See the comment above on “additionality” - the money can only be used on a project that was not otherwise financially viable.
For example, let's say that the utility grid buys power at 9 cents a kWh, but it costs 10 cents /kWh to produce wind power – the offsets would cover the 1 cent difference.
“..others were upset that the card looked like a phone card...”
I agree that this was a mistake. Most offset sellers produce “certificates” rather than “cards” - I do think cards are confusing for consumers.
“...if I were so inclined, more easily just invest in a publicly traded....”
You are completely missing the whole point of OFFSETS. People buy OFFSETS to OFFSET a specific amount of ghg emissions – it might be for a trip they took, an event, their annual power consumption or their total annual ghg emissions. That's why these are called OFFSETS. They are not investments, they are not donations, they are OFFSETS.
If you buy equity in a corporation you have no idea how much ghg emissions that equity investment offests. However, if you buy an offset (or green-tag / REC) you know who much ghg emissions that is offsetting.

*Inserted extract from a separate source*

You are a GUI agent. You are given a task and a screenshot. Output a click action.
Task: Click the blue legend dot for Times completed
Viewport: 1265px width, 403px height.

And you should have some guarantee of that offset. For larger projects there is usually some soft of third party audit or certification. For the smaller projects that my organization does we send a report to offset purchasers of the project and our accounting is completely public. Our policies and methodology is based on the so-called “Gold Standard” of carbon offsets (although the projects are not in the majority-world so they don't qualify for the Gold Standard).
I can't find anywhere on RCE website that mentions what certification process they use.
And then of course there is the whole issue of the new ISO 14,000 standard .....
Seriously folks, before you label all this a “scam” maybe you should at least do a little research on the Gold Standard, the ISO 14064 standard, Green-E certification, EcoLogo certification, etc. Etc.
“...I don't think these things are part of planning a windmill project at all....”
Sorry, you are wrong. Many larger renewable energy projects account for selling carbon credits as part of their financial model. Some projects would not even go ahead if it weren't for carbon credits being used either directly (sold by the project developer) or indirectly (the utility paying a premium for green power because they can sell carbon credits).In fact, even the old version of RETScreen software used carbon credits as part of their financial analysis. Which means carbon credits have been part of even the most basic planning process for several years now.
“...for the purpose of building profits. ..under the pretext of 'doing your part to save the environment'”
If you buy RECs from a source that uses third-party verification/ certification the third party guarantees that there is a specific environmental benefit (measured in pounds/kgs of ghg emission reductions). TerraPass has a good explanation of verification at: http://www.terrapass.com/projects/verification.html
A certain percentage (sometimes 10%) of the cost of the credit does go to management fees (the profit part) but the majority of the cost should go to the environmental benefit.
You seem to be implying that all of the cost of the credit goes to building profits with not guarantee that there is an environmental benefit. This is a serious accusation and it would mean that the third party verification organizations have defrauded people of thousands of dollars. If you really believe that you should start a class action law suit. Good luck with that.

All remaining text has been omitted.